Gaining an understanding of strategy and its objectives is essential not only for business, but in everyday life. I teach this topic to my accounting and finance students and thought it would make a good blog post.

Competitive strategy is really about being different and selecting a different set of activities capable of delivering a unique mix of value to customers. In the process of selecting a different set of activities it boils down to the choices you make to change the rules in your favor so you create a competitive position that eliminates the competition.

Choices to change the rules should include setting the right goals. A sound strategy might be to achieve superior profitability by not becoming too big or growing too fast. It might involve becoming a technology leader. Strategy needs to have continuity and is something that can’t be constantly reinvented. It boils down the basic value you are trying to deliver to customers. It is important to maintain a strategy that is consistent in the face of a multitude of changes.

A good strategy will ensure that its components will drives competitive advantage and sustainability. There should be a simple consistency between each functional activity and the overall strategy. This will occur when activities are reinforcing and there is an optimization of effort. A good competitive strategy will grow out of the entire system of activities.

Essentially there are five steps in developing strategy which are presented as follows:
1. Formulating a strategic vision of the organization’s future business composition and the direction on where the entity is headed.
2. Setting objectives.
3. Crafting a strategy to achieve the desired outcomes.
4. Implementing and executing the selected strategy efficiently and effectively.
5. Evaluating organizational performance and making appropriate corrective adjustments wherever necessary.
These five primary tasks become a continuous loop whereby you are observing, orienting, deciding, and acting on necessary adjustments as needed.
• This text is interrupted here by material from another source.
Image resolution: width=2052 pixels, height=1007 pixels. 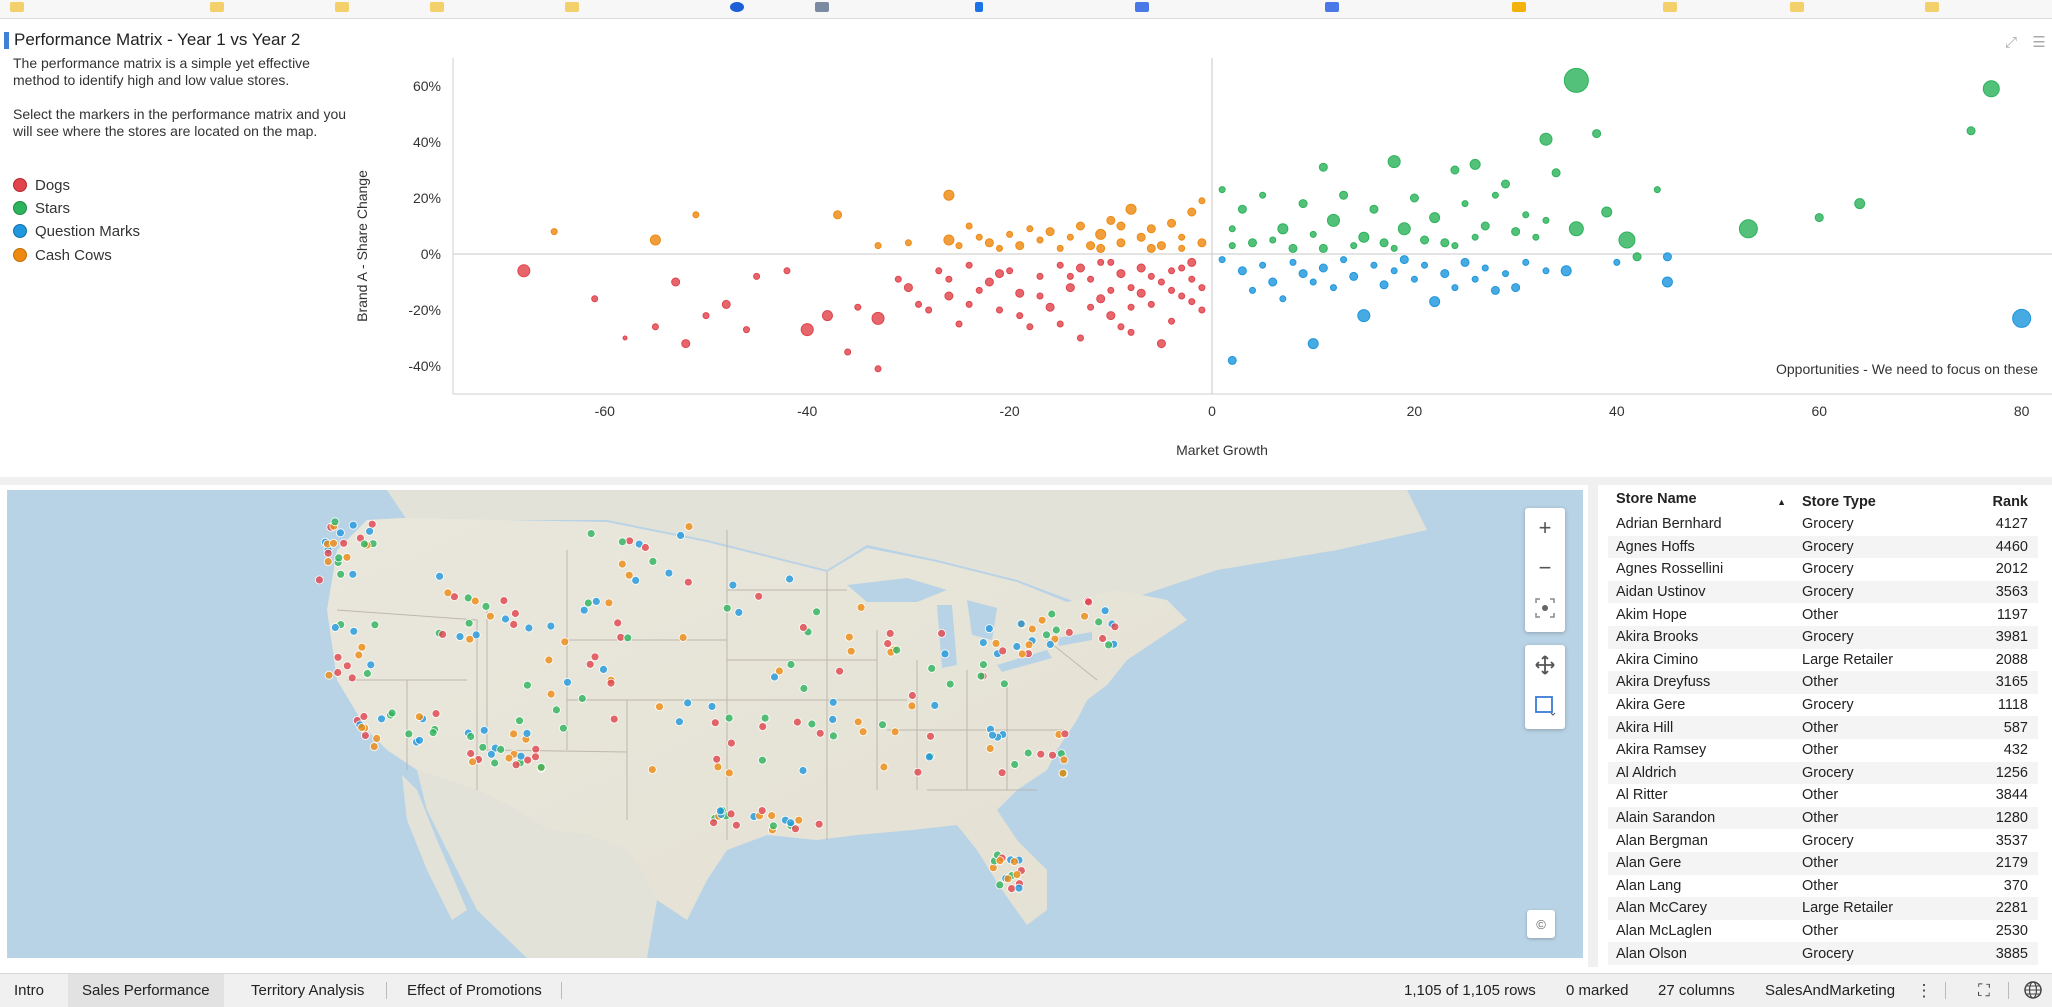 I want to click on tab-intro: Intro, so click(x=30, y=990).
In the current economic environment, organizations need to be agile and quick in making these decisions.

Good strategy can involve a variety of approaches. This might include a variety of cost approaches ranging from low cost/low price, differentiation, to a specific market niche. Other approaches include responses to changing market conditions, moves to secure a competitive advantage, geographic market coverage, and vertical integration. In addition strategic approaches include financial approaches, human resources, R. & D., marketing, manufacturing, and collaborative partnerships and alliances. The development of the strategy will certainly consider some of these options.

In addition to various approaches, there are some fundamental components of strategy. Foremost, it will be essential to decide what product or service attributes offer the best chance to win a competitive edge. The next step is to develop the skills, expertise, and competitive capabilities that will set the business apart from rivals. Your choice of strategic components should insulate the business as much as possible from the effects of competition.
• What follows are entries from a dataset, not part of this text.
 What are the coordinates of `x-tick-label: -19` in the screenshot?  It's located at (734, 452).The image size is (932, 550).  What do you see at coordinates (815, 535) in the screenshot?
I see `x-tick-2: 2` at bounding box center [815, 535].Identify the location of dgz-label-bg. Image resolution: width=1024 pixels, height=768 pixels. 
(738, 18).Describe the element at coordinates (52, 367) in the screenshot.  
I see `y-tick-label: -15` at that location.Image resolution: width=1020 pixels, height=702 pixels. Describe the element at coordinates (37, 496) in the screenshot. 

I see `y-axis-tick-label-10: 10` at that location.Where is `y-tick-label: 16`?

Attempt to evaluate your firm or company as to whether it is either conventional or reactive. Another way of looking at the evaluation is to determine whether your firm is distinctive and far-sighted. One way of assessing this is evaluating which issues absorb management’s time and attention. How does management’s point of view regarding the future measure up against the competition? Are you better at improving operational efficiency or at creating new businesses? Is the company’s agenda determined by actions of competitors or is it set based on your own unique vision of the future? Within the organization, what is the balance between anxiety and hope?

Finally, it is essential to assess the quality of your strategic market leadership in terms of the customers being serviced today in contrast to those you expect to service in the future. This same question can be directed to your current competitors and who you expect to compete against in the future. Where are your profits earned today and versus where they will be earned in the future? Effective strategy is dependent on resolving the key questions of what drives your business today in contrast to what will provide the competitive advantage in the future. In too many instances, organizations fail to address these issues and follow the course of plodding from day to day with not real thought of the future.